__Excerpted data__
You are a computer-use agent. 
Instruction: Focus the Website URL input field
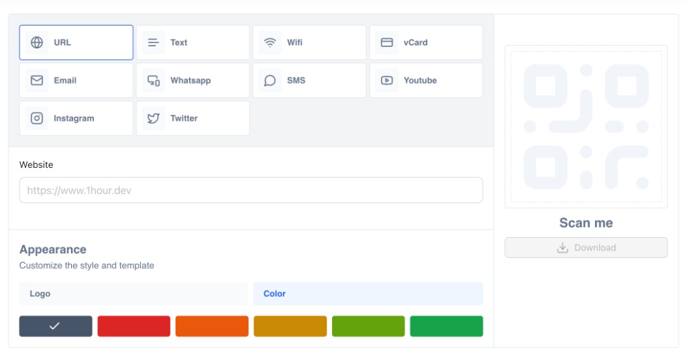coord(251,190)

...

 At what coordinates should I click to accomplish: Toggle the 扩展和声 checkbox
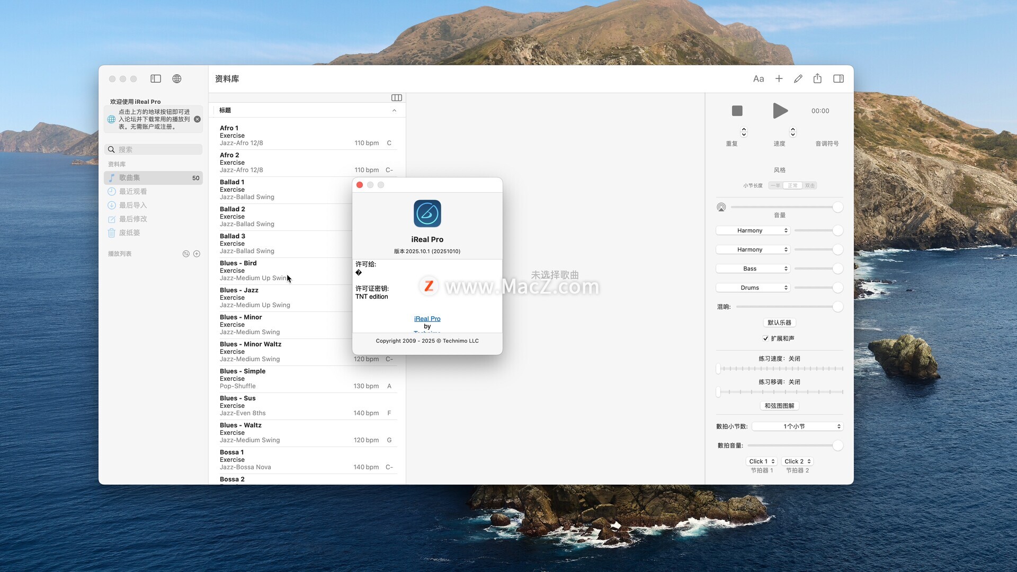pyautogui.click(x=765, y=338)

__Written request__
Copy only the entries from the line with "You are a computer-use agent." to the line with "coord(251,190)", renaming "Website URL" to "Homepage URL" and changing nothing else. Leave the pictures out.

__Reply to the exercise__
You are a computer-use agent. 
Instruction: Focus the Homepage URL input field
coord(251,190)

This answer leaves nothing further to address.